The person with hypacusia problems avoids operating with two simultaneous amplification systems, in order to prevent generating interferences between the sound reproduction of the cell phone and the prosthesis; such a person would prefer to listen from only one cell phone equipped with a suitable equalizer.

On the other hand, the digital technologies currently applied to conventional prostheses have given life to digitally programmable apparatuses with conventional sound processing circuits (microphone, amplifier, receiver) adjustable by means of an external computer. The audiometric technician is capable of adapting the sound processing to the needs of the user via computer, by means of specific controls. Indeed, digitally programmable techniques are currently known that are easily adaptable to the hearing needs of the user, hi case of variation of the hypacusia level, they can be reprogrammed within certain limits for new hearing needs, the range of diversified applications being available: slight, medium, serious and acute.

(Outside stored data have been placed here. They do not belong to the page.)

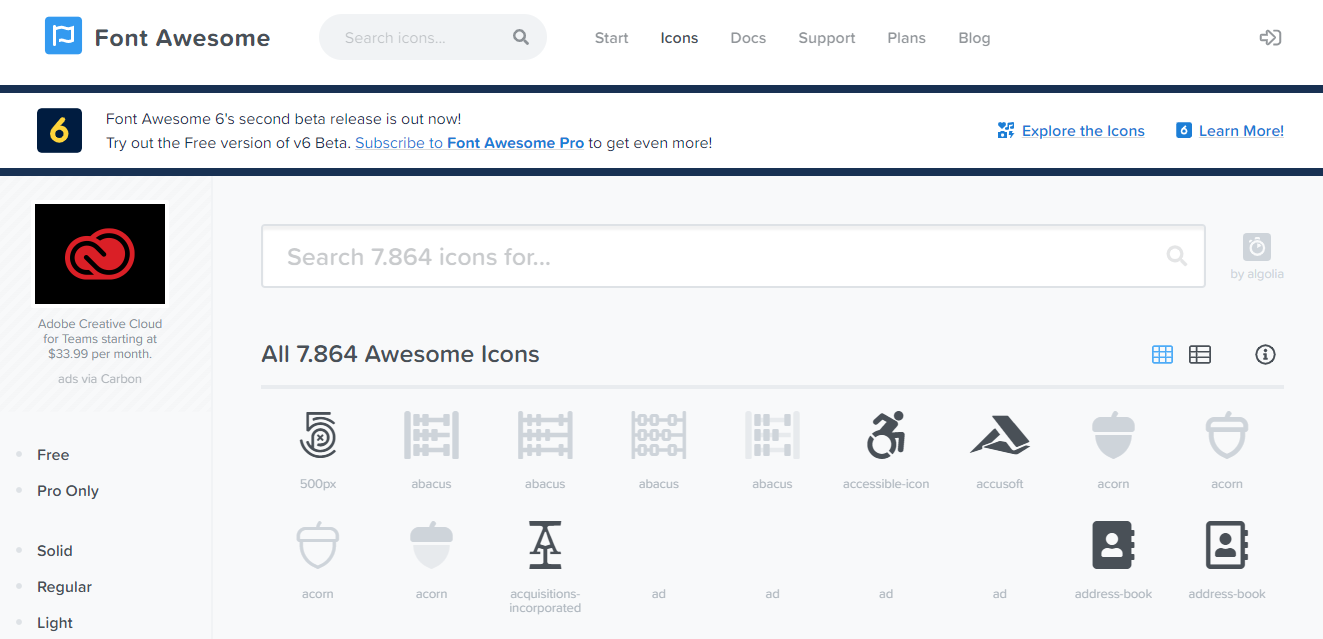Screen dimensions: 1323x639
Task: Toggle the Solid style filter
Action: pos(54,550)
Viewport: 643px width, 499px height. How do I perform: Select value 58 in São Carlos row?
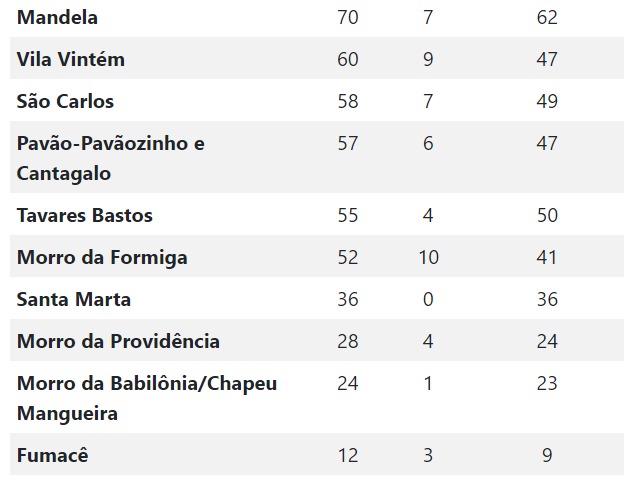coord(348,101)
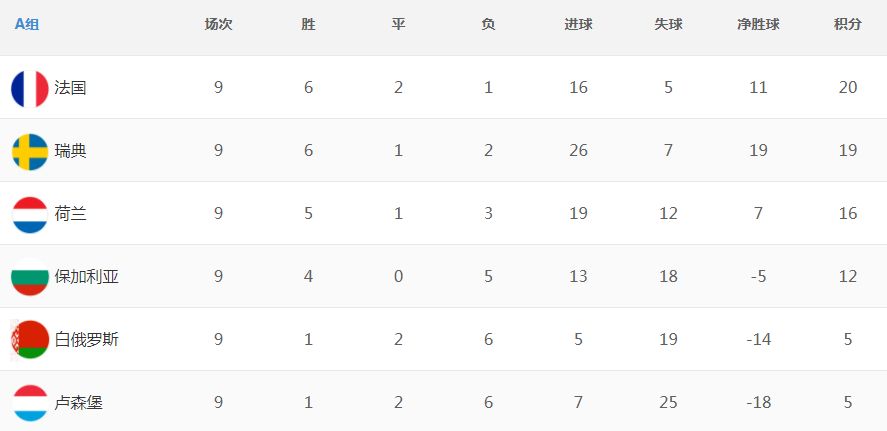Click the 场次 column header
The height and width of the screenshot is (431, 887).
pyautogui.click(x=218, y=24)
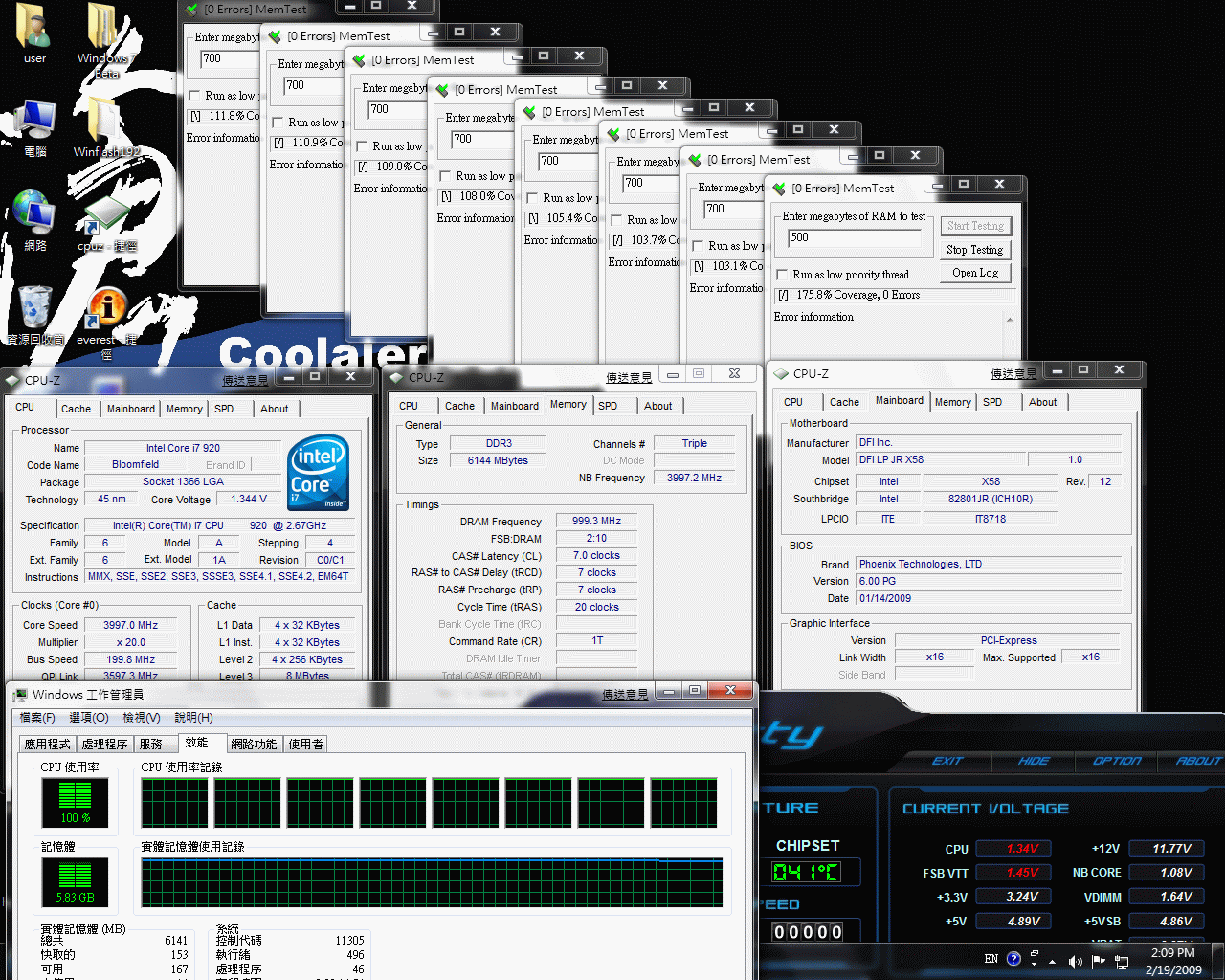Open the 檢視(V) menu in Task Manager

click(x=142, y=718)
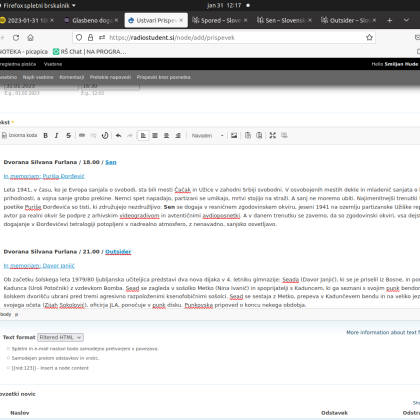The width and height of the screenshot is (420, 420).
Task: Apply strikethrough formatting
Action: (x=68, y=135)
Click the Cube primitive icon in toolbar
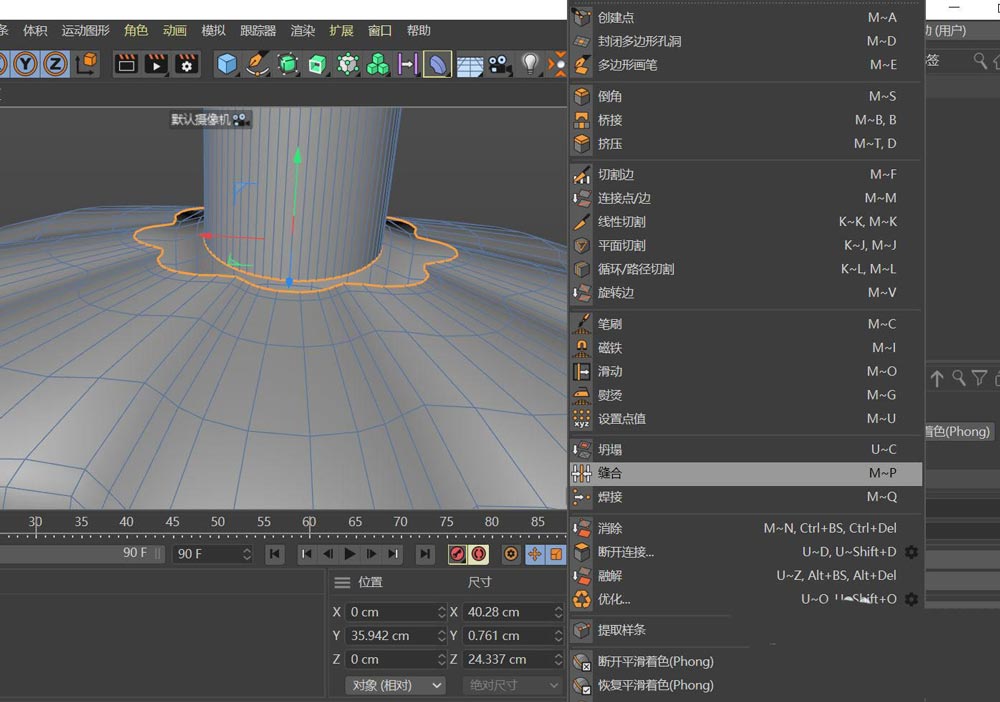Screen dimensions: 1000x702 (228, 65)
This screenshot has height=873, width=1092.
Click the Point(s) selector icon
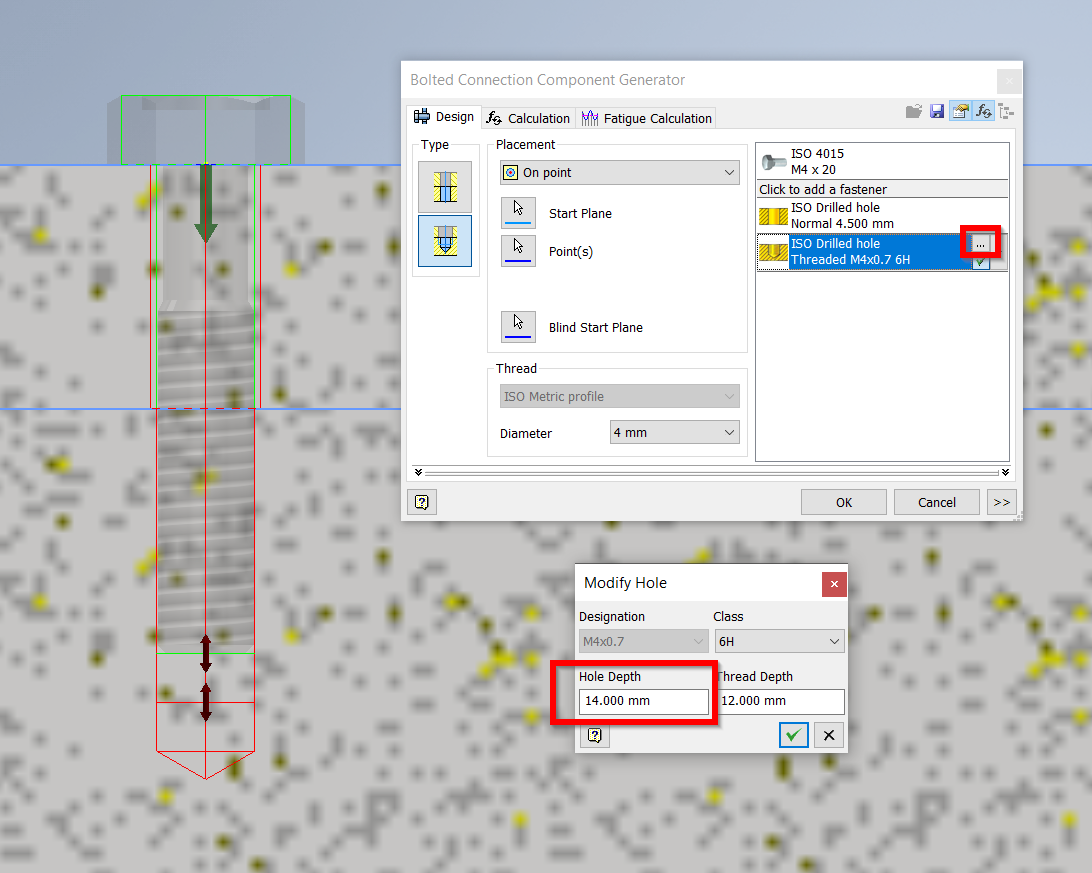tap(517, 251)
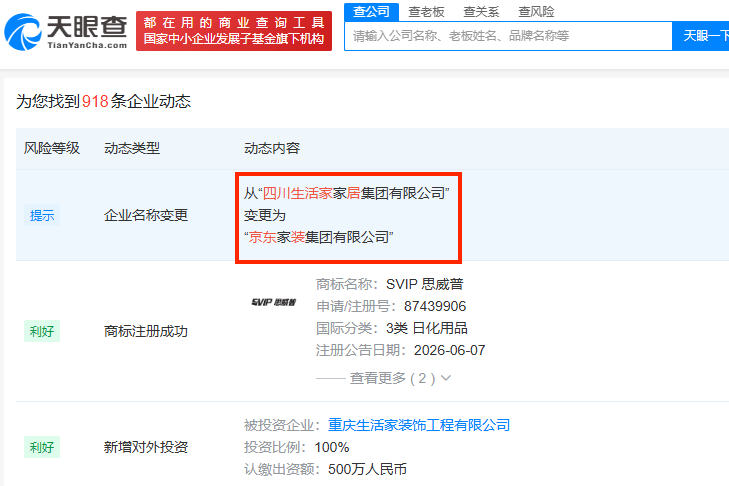
Task: Go to the 查风险 tab
Action: pyautogui.click(x=537, y=12)
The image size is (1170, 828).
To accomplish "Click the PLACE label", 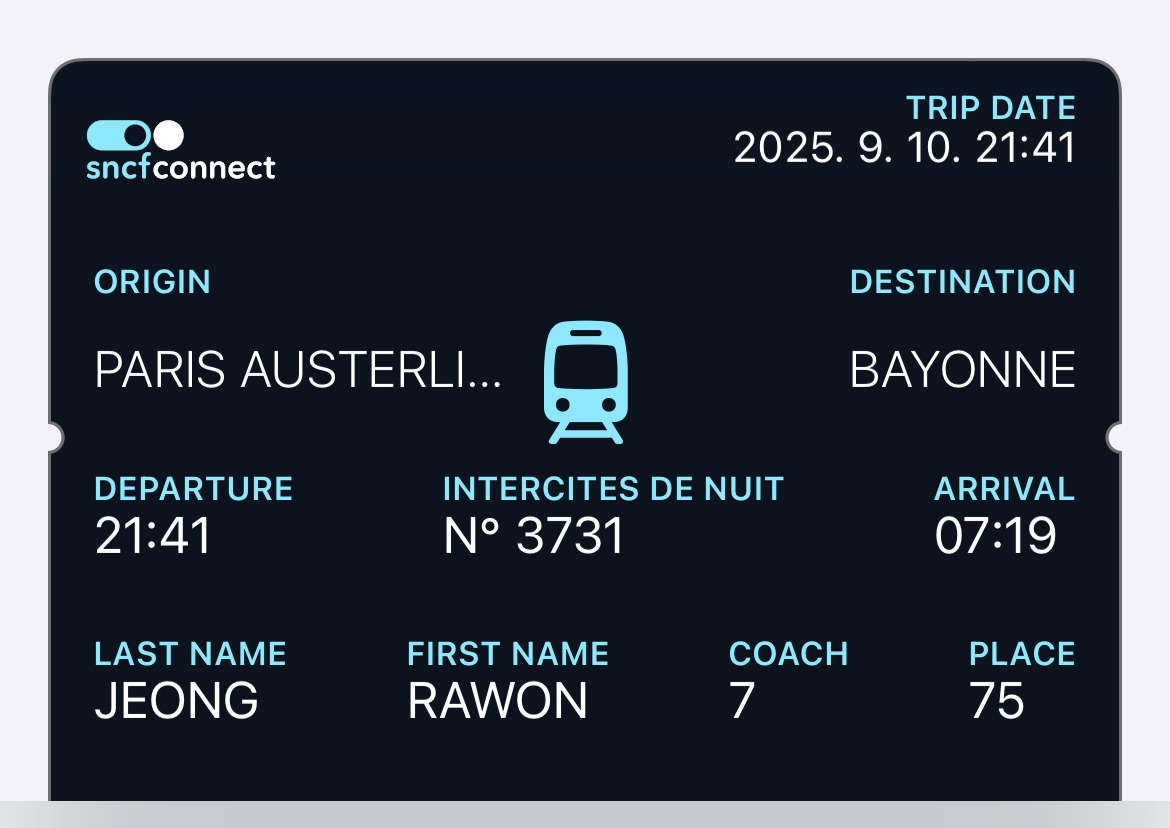I will pos(1021,654).
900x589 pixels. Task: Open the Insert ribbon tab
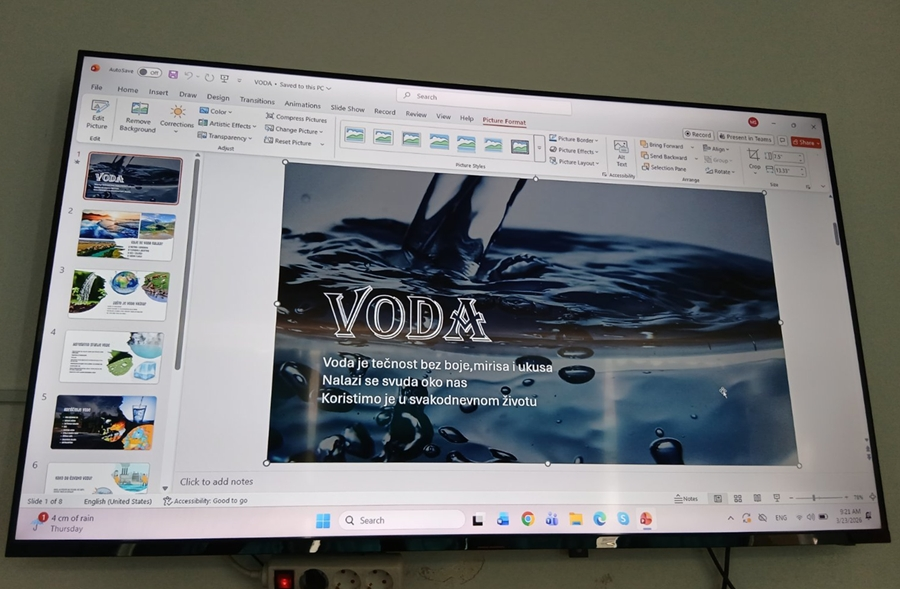[158, 92]
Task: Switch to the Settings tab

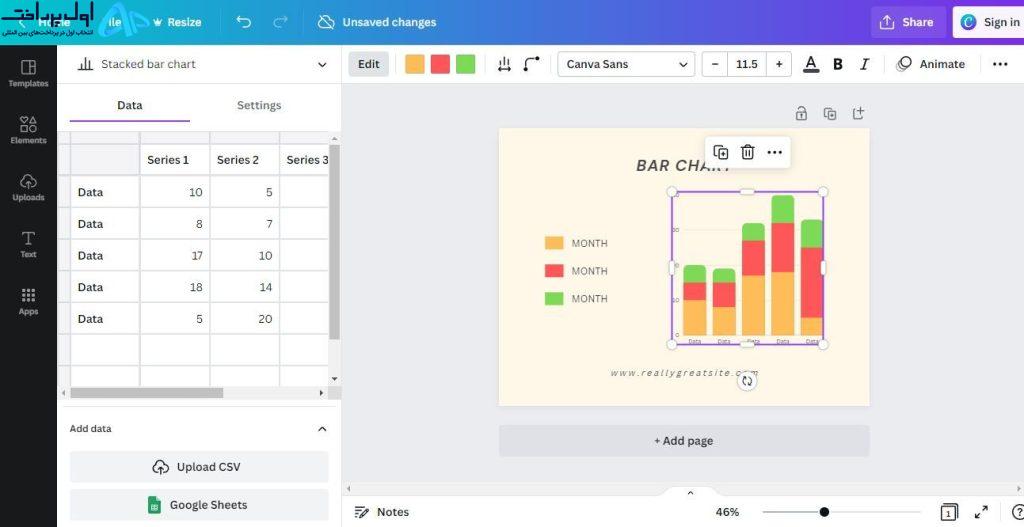Action: pyautogui.click(x=259, y=105)
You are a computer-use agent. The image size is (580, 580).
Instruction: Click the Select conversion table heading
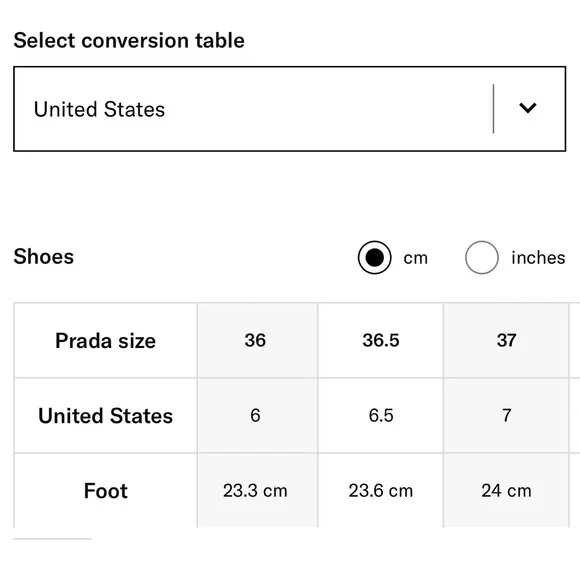pyautogui.click(x=129, y=40)
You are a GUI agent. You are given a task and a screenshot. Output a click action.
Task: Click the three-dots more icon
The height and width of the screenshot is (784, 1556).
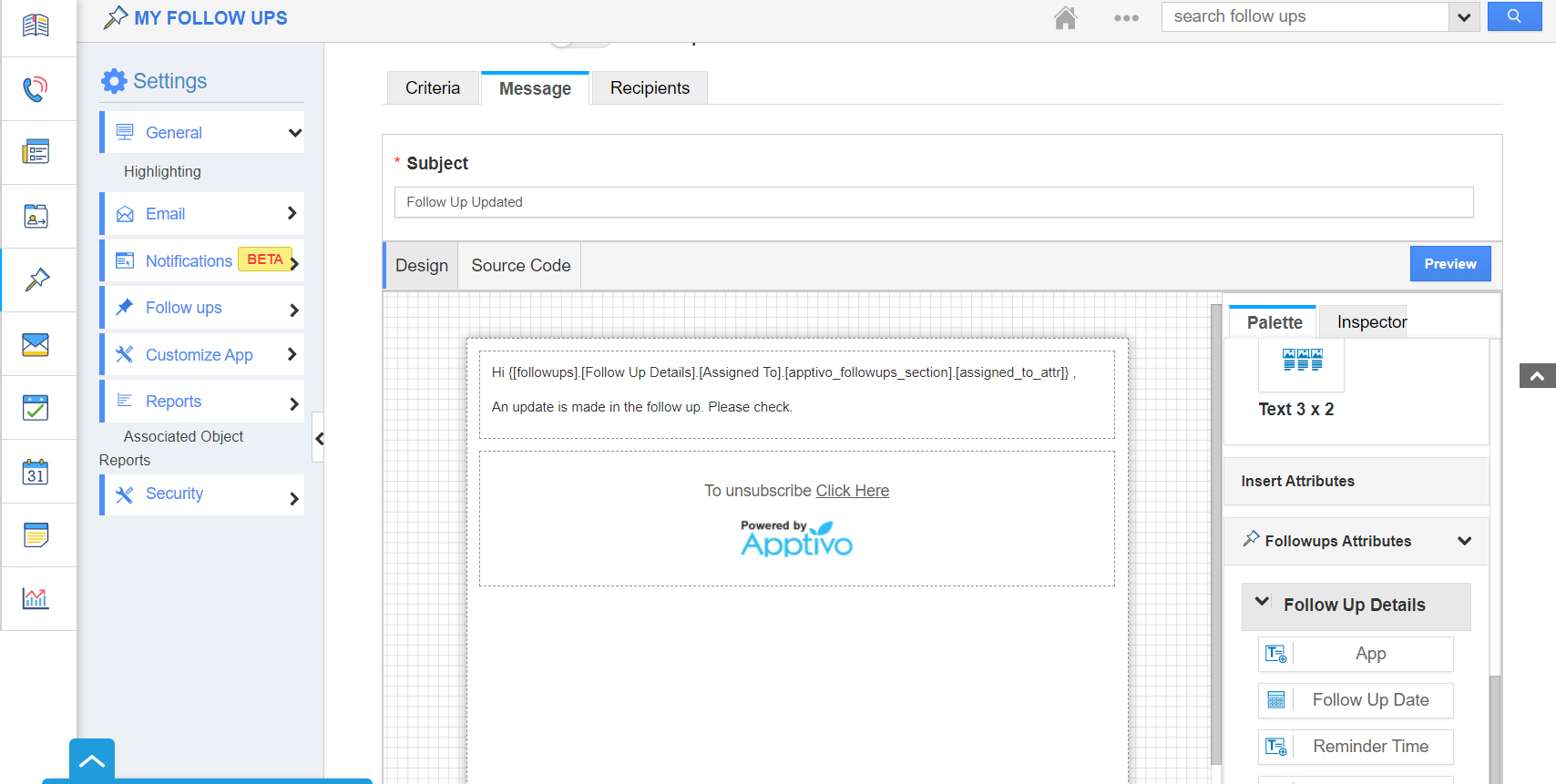pos(1126,17)
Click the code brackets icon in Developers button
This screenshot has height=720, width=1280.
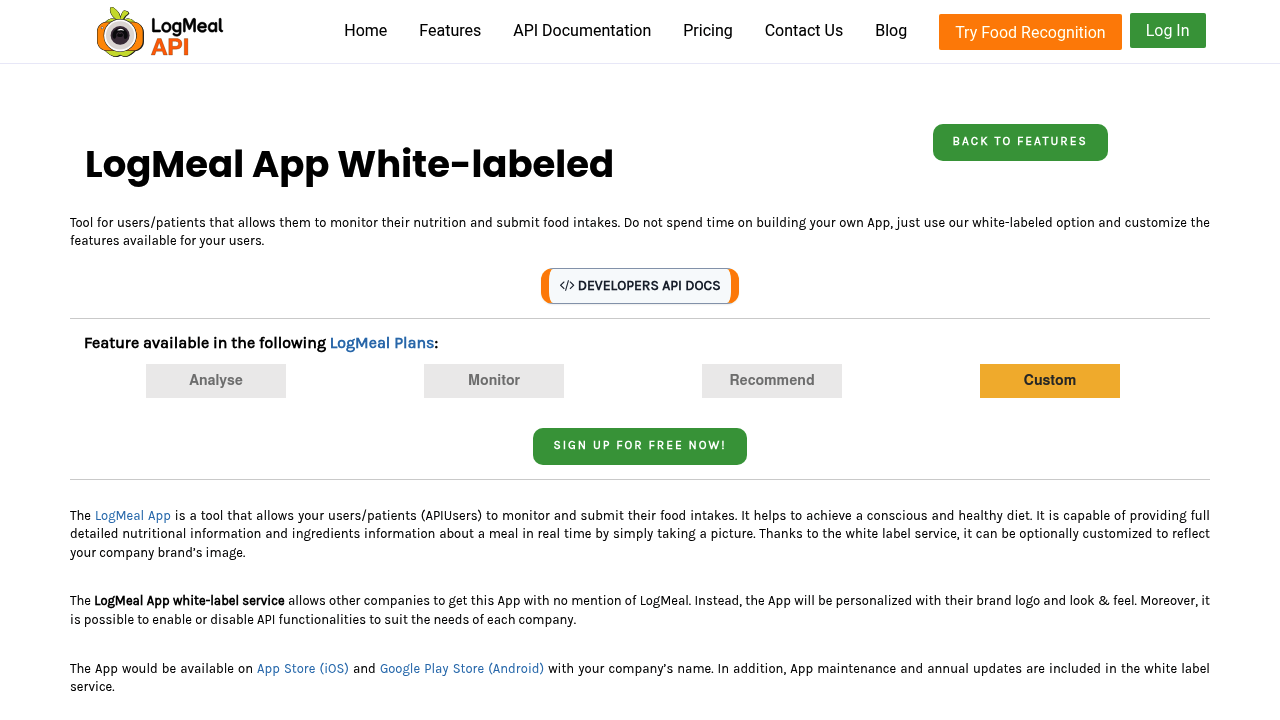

Moreover, the digital world has introduced a new philosophy for addressing the needs of the user with limiting hearing capacities. Before, the user was obliged to adapt himself to the acoustic aid; now, the prosthesis can be adapted to the needs of the user. With this aid type, it is possible to modify fifteen, twenty, even thirty different parameters which define the mode and type of sound processing to be sent to the user's ear.

Summary of the invention The object of the present invention is to make an equalizer device tunable by the user, possibly directly on the display of the cell phone, with which the user himself (in particular the user with reduced auditory capacities) can listen to audio frequency sounds without the disturbances deriving from interferences or undesired noise. Another object of the present invention is to provide a technique for equalizing the audio signal in fixed and mobile telephony which allows optimizing the listening for users with reduced auditory capacities, through an interactive procedure for adjusting the selective filters of the audio frequencies used and comprised in the sound signal related to the speech (which the two phones taking part in the conversation exchange). Another object of the invention is to provide a solution which has a cell phone that uses differential microphones having optimized frequency responses and optimized sensitivity characteristics with respect to common microphones.

Finally, another object of the present invention is to provide a technique for equalizing the audio signal in fixed and mobile telephony which employs cell phone hardware components and techniques which are standard in the field of telephony, in cell phone network communications and in fixed telephone network communications, in order to make the system itself low-cost, highly reliable and easy to use. On the basis of these objectives, a programmable and interactive equalizer is provided comprising a differential microphone, dynamically programmable filtering means, an adjustable power amplifier and a sound transducer, all power supplied by the cell phone battery. The capacitive filtering means are provided with a programmable memory and with the relative interface constituted in the form of an integrated circuit which comprises at least one oscillator associated therewith. The keyboard and the display of the cell phone constitute the l/O means which allow the user to insert and display the adjustment parameters.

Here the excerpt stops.